### Work required
Check each line of the material below for "screenshot" and copy those where it appears.

====== Material provided ======

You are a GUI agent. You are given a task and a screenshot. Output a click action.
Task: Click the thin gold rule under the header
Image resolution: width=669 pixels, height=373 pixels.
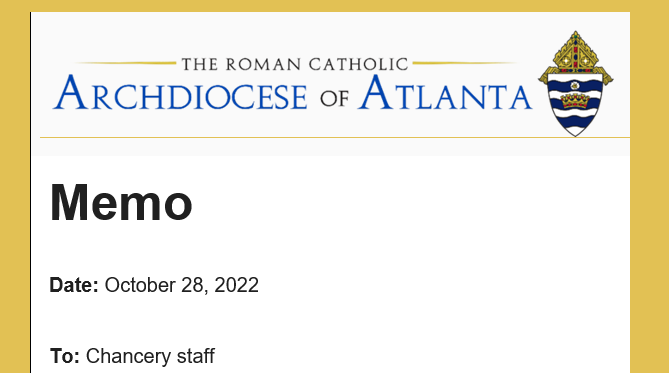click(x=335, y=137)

======
====== Material provided ======

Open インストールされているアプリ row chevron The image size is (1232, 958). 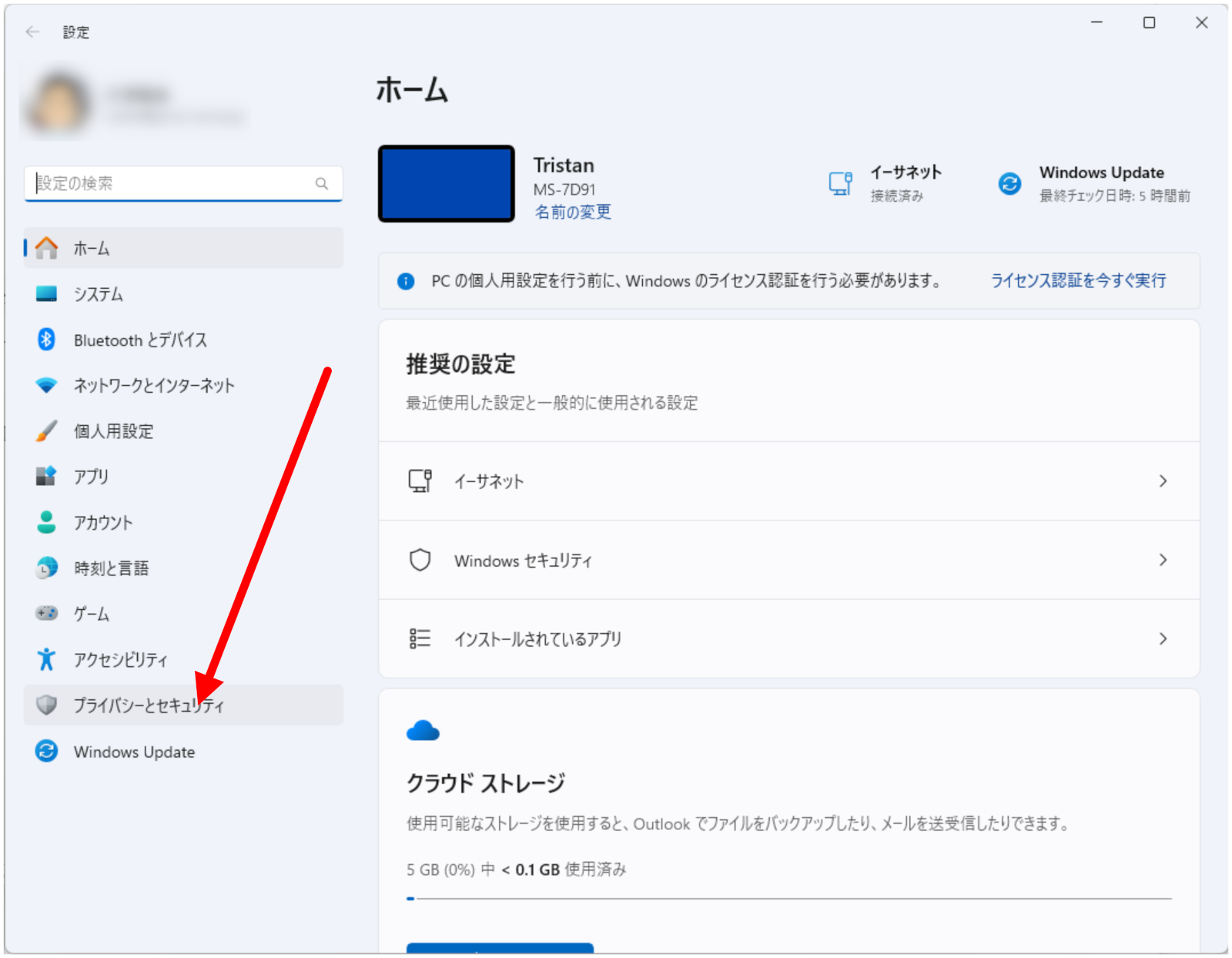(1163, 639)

======
====== Material provided ======

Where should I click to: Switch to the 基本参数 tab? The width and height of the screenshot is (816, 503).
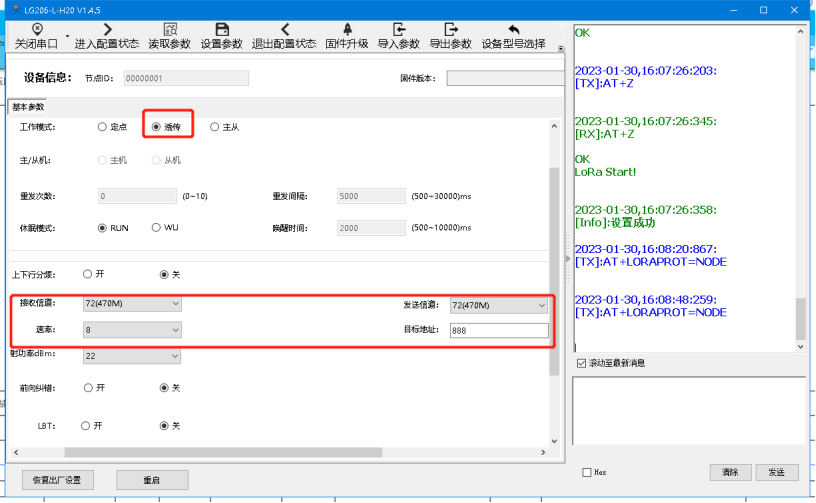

======

### Answer box
You are a GUI agent. You are given a task and a screenshot. Output a click action.
Where should I click to: Switch to the 基本参数 tab? The width and height of the screenshot is (816, 503).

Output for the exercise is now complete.